A 2021 model GMT Master II with Cerachrom 'Batman' bezel
Scratch-resistant and less prone to fading from the UV rays of the sun as metal, Cerachrom bi-colour bezels probably won’t look like those GMTs of the 1970s when they’re 40 years old, with the red muted to a delightful cerise and the blue faded to the colour of a Mediterranean sky. And, yes, maybe a little of that retro charm will be lost, but you can’t have everything.
Wristy Business
Rolex have upped their strap and bracelet game considerably since they bought out the company Gay Freres who supplied their bracelets for many years.
It wasn’t as though Rolex was slacking in this department; its bracelets were already exemplary pieces of craftsmanship, honed to perfection and imitated by countless other brands who can never quite achieve the supremely comfortable solidity of Rolex bracelets.
But Rolex never rests on its laurels. Its Glidelock clasp, introduced in 2012, lets divers expand the bracelet to about 20mm in 2mm increments, while the Fliplock extension links make it adjustable by an additional 26mm.

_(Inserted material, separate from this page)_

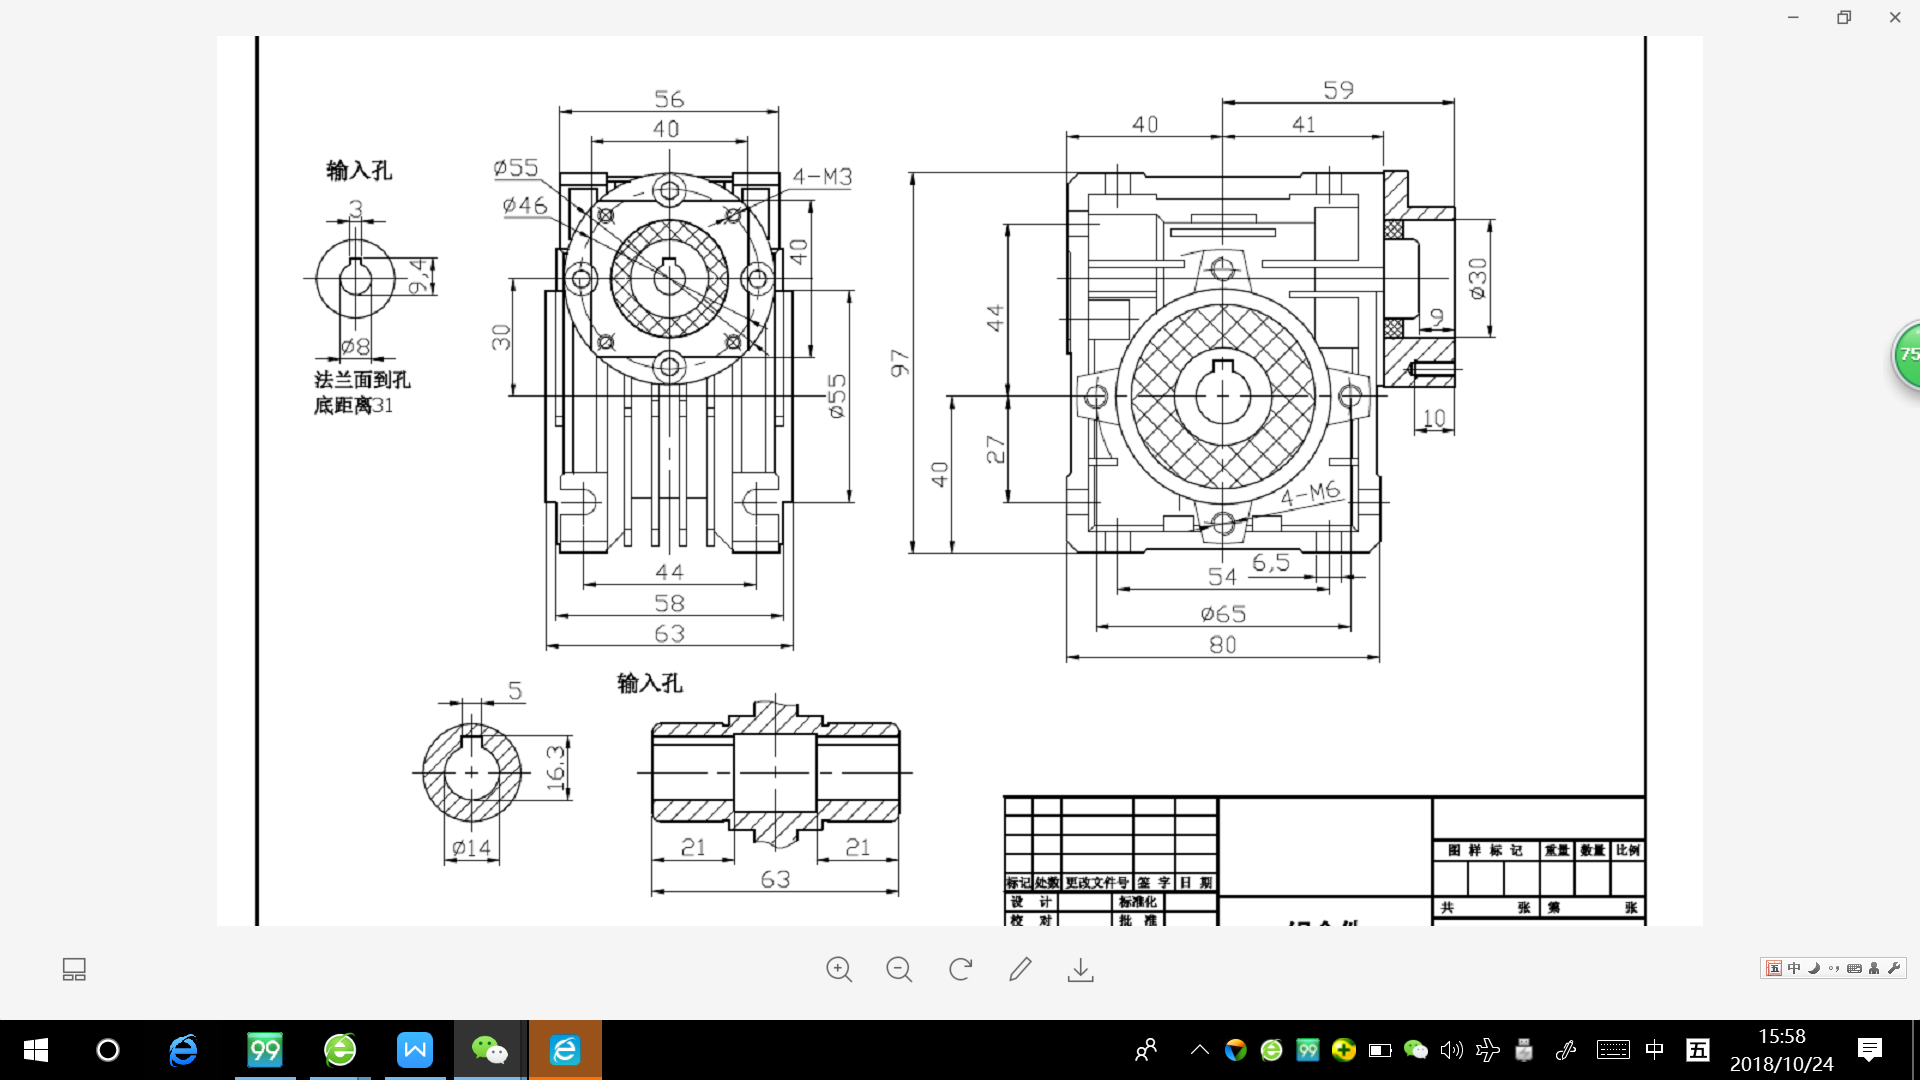Open the clock showing 15:58
Screen dimensions: 1920x1080
pyautogui.click(x=1781, y=1050)
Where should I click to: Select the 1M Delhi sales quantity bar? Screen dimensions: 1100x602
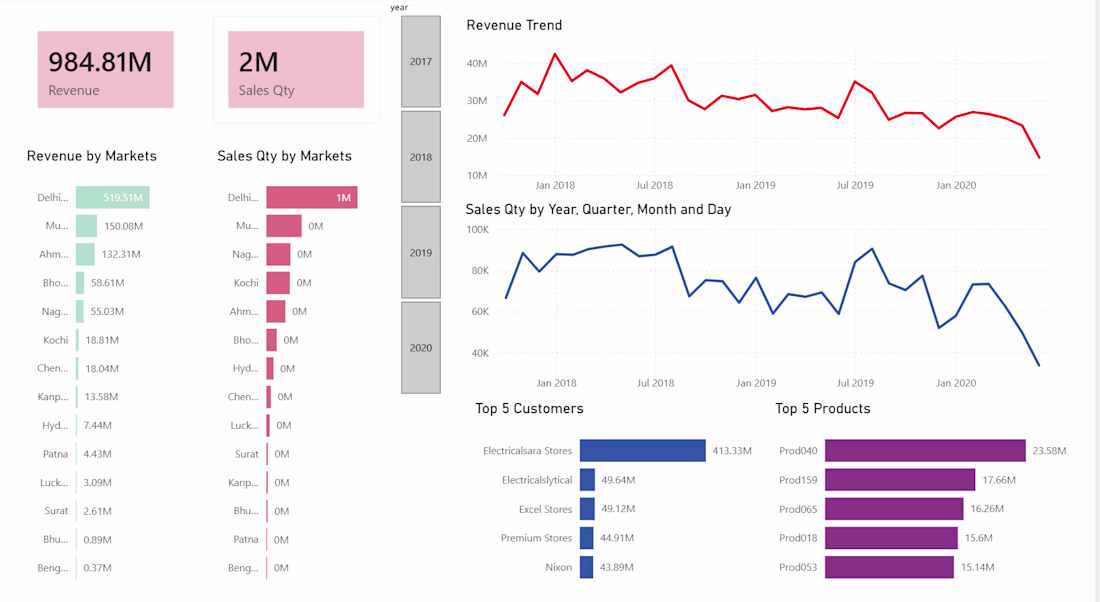(x=311, y=198)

A rubber Oysterflex bracelet on a Yacht-Master Reference 116655
Neither is Rolex impervious to industry trends that have been pioneered by other brands. By 2015, pairing rubber straps with luxury watches was no longer considered as distasteful as adding ice cubes to a glass of Chateau Latour.
With this in mind, Rolex introduced the Oysterflex to its Yacht-master range, enhancing its sporty aesthetic.
Admittedly not everyone loved the look, but it proved once again that the brand isn’t set in its ways.
Something Blue
And let’s not forget the Blue Parachrom Hairspring.
“Para-what?” you’re probably saying, which is fair enough. You’ll probably never even lay eyes on this component. Plus, as watch parts go, it doesn’t have the prominence of a rotor or the presence of a bridge.
But by being made from a paramagnetic alloy, this tiny blue spiral of metal, which maintains the oscillations of the balance and took five years of research to perfect, is unaffected by magnetic fields and up to 10 times more resistant to shocks—unlike standard hairsprings.
It’s yet another example of Rolex’s changes being almost imperceptible, yet hugely significant in terms of reliability and functionality.